Profits at bike and car parts retailer Halfords fell sharply last year, as a boom experienced by the company during the Covid-19 pandemic ended amid rising inflation and a weakening UK economy.
In full-year results on Wednesday, Halfords said underlying profit before tax for the year to March was £51.5mn, compared with £89.8mn in the previous year. Citing various “market headwinds” that had affected the results, it estimated cost inflation was £68mn.
Group revenues were $1.59bn, a 15.3 per cent increase on the previous financial year and 39.5 per cent higher than 2020.
Halfords also said it expected profit growth this year, backing analyst consensus forecasts of £53.3mn of underlying profits before tax. Shares rose more than 5 per cent in early trading.
Graham Stapleton, chief executive, said he was “confident” about the future despite the uncertain economic backdrop.
“In a very challenging year, our focus has been on supporting both customers and colleagues through the cost of living crisis,” he said. “This has led to an outstanding sales performance and significant market share gains.”
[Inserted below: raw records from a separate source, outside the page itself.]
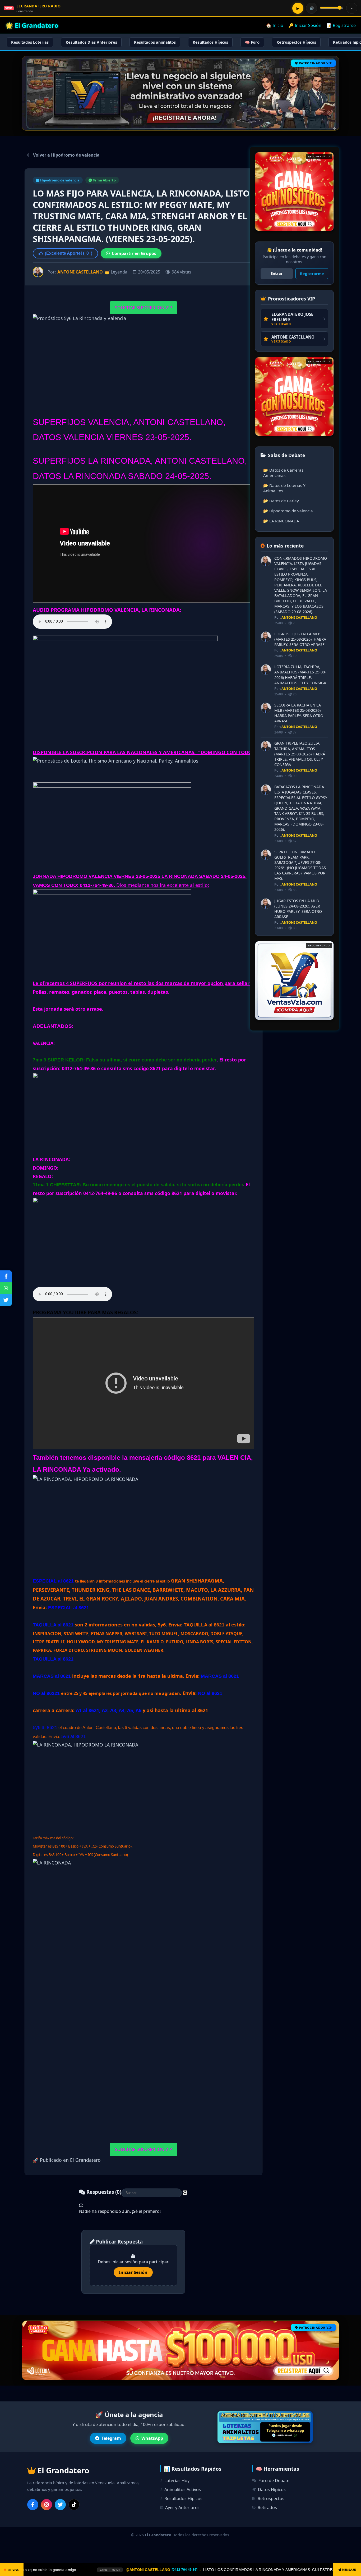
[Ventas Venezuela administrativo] (294, 396)
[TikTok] (74, 2504)
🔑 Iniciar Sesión (304, 25)
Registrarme (312, 273)
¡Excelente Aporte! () (68, 253)
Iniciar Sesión (133, 2272)
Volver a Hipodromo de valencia (66, 155)
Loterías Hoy (176, 2480)
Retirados (267, 2507)
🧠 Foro (252, 42)
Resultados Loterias (30, 42)
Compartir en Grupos (134, 253)
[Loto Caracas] (294, 980)
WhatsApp (152, 2438)
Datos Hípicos (272, 2489)
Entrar (277, 273)
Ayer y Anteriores (182, 2507)
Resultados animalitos (155, 42)
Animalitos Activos (182, 2489)
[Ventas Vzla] (294, 191)
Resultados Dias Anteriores (91, 42)
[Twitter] (60, 2504)
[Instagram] (46, 2504)
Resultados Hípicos (210, 42)
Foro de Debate (273, 2480)
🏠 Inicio (274, 25)
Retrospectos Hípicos (296, 42)
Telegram (111, 2438)
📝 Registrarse (341, 25)
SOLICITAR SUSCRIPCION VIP (143, 308)
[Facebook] (32, 2504)
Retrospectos (271, 2498)
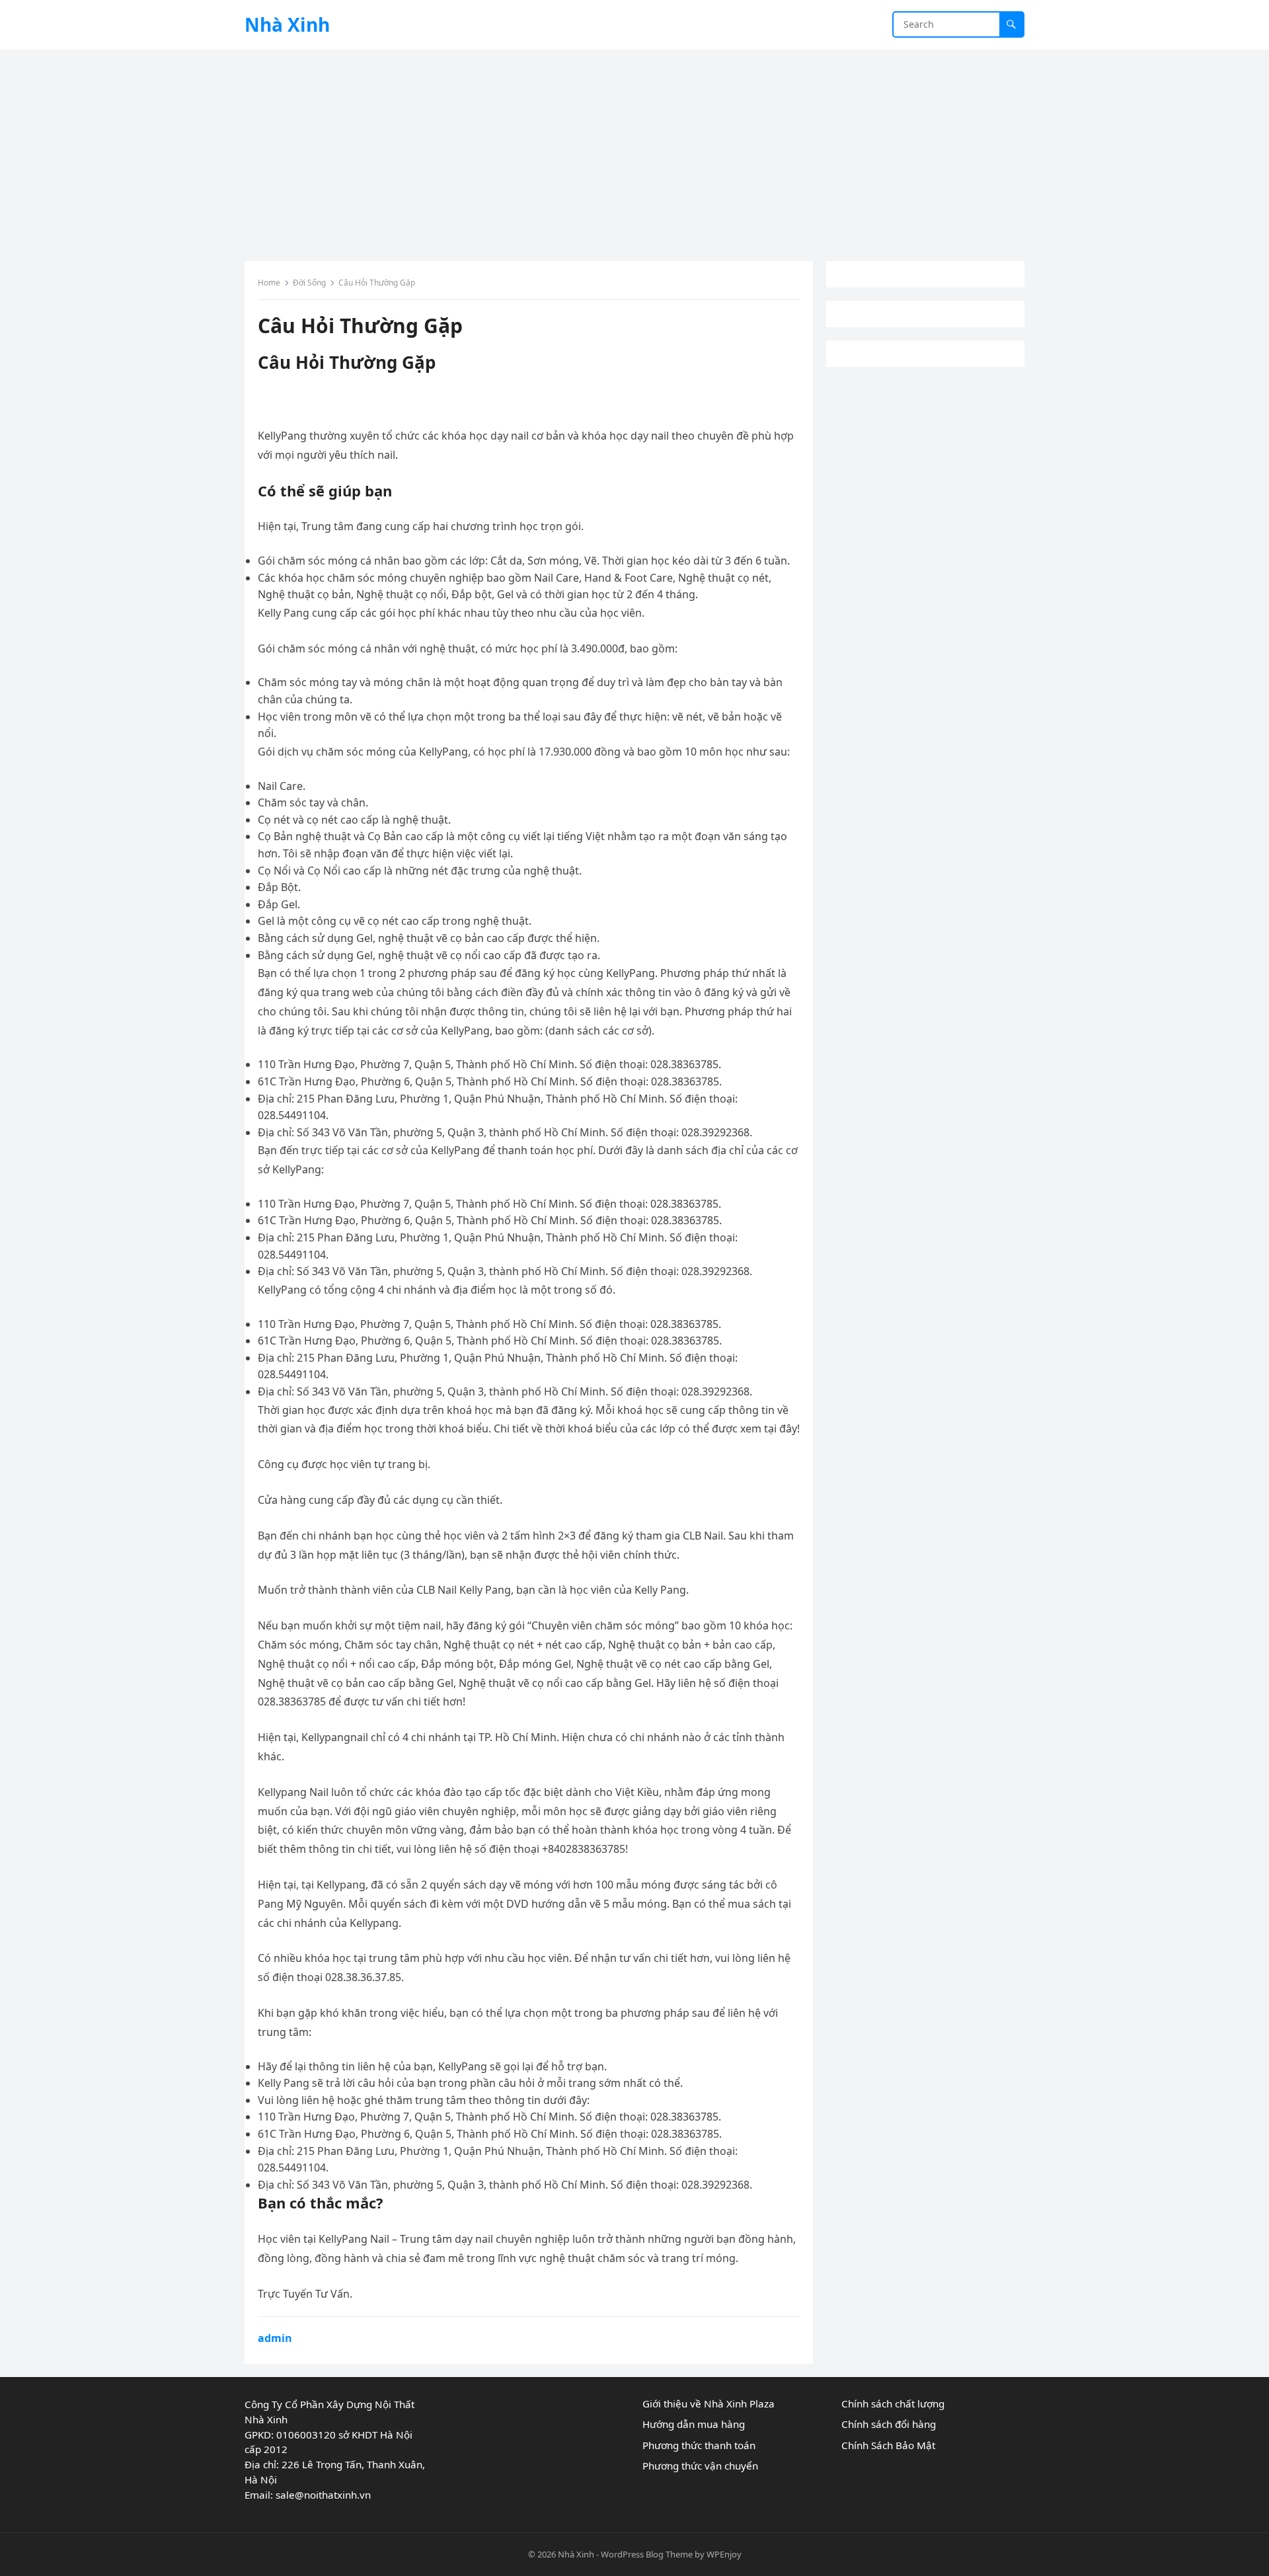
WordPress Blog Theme (647, 2554)
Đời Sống (309, 282)
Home (269, 282)
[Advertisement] (634, 148)
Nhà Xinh (287, 24)
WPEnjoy (724, 2554)
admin (275, 2338)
Halfords said, however, that its consumer tyres and cycling divisions had seen “significant” volume declines, of 14 and 24 per cent respectively compared with the same period in 2020. But it noted its market share had increased in all categories.
Businesses have had to navigate major changes in shopping habits and the economic backdrop since the start of the pandemic when there was a series of lockdowns and inflation was ultra-low.
Halfords said British Cycling estimated the 2023 financial year ended with sales volumes almost a quarter lower than pre-Covid levels, though motoring had fared much better.
“Consumer confidence has been very volatile, with the impacts of increasing interest rates, energy bills and general inflation severely impacting customers’ willingness to spend,” said Halfords. The company said cycling sales also fell after Liz Truss’s “mini” Budget in September last year.
Earlier this year, Halfords warned on profits, blaming ongoing staff shortages and weaker demand for higher-price items.